__THE TASK__: Pick out and copy every line below that has the word "Devis".

>>>

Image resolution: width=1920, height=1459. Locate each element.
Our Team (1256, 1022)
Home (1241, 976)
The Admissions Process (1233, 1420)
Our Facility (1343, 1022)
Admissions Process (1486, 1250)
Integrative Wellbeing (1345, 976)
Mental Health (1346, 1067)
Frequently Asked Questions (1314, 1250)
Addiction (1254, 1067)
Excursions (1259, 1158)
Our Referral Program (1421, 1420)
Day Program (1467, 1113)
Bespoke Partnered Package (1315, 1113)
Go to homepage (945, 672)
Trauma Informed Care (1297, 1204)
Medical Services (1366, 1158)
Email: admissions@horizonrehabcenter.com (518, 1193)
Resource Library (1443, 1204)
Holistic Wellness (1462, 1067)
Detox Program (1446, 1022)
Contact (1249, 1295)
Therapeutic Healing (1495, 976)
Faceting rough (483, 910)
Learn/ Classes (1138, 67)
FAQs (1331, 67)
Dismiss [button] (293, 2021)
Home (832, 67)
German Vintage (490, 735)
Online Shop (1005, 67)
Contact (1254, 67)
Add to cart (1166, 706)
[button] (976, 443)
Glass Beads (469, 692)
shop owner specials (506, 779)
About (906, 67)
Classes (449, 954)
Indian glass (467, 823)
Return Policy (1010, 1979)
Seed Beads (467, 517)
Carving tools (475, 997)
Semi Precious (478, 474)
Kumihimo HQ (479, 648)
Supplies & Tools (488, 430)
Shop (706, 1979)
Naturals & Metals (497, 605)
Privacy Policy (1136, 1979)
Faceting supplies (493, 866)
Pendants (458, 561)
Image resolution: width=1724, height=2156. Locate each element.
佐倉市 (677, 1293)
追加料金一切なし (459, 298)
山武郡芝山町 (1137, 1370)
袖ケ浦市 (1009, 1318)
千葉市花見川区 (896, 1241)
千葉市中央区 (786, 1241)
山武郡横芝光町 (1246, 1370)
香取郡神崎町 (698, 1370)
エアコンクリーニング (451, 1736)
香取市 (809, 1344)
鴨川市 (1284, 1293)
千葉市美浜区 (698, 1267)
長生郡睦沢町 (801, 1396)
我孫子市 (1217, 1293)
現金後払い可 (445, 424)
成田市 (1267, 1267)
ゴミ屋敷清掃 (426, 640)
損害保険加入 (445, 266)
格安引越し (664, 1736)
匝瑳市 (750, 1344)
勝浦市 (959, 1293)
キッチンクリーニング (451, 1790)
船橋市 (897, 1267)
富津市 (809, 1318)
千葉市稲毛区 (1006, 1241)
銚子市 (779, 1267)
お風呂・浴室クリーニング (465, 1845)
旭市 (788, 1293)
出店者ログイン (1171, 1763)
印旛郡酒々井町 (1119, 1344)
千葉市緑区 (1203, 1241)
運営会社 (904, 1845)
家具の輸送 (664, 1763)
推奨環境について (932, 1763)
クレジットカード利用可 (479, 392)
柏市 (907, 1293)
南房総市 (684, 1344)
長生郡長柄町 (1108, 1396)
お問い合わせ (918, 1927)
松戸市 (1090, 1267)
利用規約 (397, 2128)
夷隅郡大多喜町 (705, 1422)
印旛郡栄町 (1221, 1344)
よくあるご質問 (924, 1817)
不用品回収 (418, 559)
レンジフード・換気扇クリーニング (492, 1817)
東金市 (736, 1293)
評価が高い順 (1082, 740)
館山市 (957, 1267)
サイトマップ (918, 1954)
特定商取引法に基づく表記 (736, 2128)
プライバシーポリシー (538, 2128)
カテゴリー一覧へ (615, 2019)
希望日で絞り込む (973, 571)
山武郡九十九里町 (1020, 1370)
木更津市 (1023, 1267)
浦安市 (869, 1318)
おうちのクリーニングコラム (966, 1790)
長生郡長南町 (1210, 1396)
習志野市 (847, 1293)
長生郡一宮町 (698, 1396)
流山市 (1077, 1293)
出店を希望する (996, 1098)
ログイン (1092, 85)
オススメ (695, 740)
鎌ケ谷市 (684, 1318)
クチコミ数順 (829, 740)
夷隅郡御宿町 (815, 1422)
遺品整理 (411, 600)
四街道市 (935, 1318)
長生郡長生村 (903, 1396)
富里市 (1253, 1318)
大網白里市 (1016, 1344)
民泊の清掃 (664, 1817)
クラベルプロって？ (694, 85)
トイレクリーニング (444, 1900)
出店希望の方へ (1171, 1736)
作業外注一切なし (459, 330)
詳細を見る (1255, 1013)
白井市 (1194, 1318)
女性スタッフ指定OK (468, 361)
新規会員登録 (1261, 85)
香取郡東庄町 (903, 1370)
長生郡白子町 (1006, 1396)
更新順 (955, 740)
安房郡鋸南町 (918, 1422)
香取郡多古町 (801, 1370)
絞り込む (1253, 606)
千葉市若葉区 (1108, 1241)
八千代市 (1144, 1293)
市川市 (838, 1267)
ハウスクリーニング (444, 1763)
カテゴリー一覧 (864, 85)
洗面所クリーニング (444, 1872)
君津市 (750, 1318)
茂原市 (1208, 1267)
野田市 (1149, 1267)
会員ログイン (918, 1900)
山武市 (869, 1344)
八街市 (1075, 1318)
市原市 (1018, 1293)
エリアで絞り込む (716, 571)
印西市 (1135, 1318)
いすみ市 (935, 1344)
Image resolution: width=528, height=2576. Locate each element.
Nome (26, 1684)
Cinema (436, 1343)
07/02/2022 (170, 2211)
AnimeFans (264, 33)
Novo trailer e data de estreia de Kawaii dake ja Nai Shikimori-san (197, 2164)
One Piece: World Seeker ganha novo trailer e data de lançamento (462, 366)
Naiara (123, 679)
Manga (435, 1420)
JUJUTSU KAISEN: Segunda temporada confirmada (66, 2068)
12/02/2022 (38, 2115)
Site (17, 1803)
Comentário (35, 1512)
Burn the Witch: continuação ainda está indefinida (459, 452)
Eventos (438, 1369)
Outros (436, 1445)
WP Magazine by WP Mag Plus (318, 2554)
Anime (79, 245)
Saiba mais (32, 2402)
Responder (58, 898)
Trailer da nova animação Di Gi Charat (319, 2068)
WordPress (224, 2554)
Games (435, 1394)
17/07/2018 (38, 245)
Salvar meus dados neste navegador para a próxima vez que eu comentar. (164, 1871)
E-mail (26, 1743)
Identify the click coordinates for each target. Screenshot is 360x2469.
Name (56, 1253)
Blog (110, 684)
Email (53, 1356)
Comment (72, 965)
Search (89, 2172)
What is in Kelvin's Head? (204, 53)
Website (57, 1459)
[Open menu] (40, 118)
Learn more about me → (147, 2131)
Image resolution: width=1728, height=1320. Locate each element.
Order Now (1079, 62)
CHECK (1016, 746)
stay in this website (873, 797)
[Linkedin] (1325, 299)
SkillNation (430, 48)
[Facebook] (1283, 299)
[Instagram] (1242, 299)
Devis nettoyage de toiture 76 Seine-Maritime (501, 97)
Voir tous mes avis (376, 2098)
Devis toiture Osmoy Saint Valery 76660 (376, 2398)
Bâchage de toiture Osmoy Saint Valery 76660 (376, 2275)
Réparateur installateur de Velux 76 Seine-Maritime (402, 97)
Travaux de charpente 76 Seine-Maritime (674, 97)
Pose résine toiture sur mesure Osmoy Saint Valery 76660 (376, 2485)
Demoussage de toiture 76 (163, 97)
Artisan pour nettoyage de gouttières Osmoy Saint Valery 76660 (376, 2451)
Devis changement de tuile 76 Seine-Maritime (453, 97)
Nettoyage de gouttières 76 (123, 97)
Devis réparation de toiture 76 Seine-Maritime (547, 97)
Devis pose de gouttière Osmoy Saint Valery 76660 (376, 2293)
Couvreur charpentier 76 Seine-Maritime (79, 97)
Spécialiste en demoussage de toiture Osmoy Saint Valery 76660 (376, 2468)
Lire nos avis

<<<

__RESPONSE FOR THIS EXERCISE__:
Devis nettoyage de toiture 76 Seine-Maritime (501, 97)
Devis toiture Osmoy Saint Valery 76660 (376, 2398)
Devis changement de tuile 76 Seine-Maritime (453, 97)
Devis réparation de toiture 76 Seine-Maritime (547, 97)
Devis pose de gouttière Osmoy Saint Valery 76660 (376, 2293)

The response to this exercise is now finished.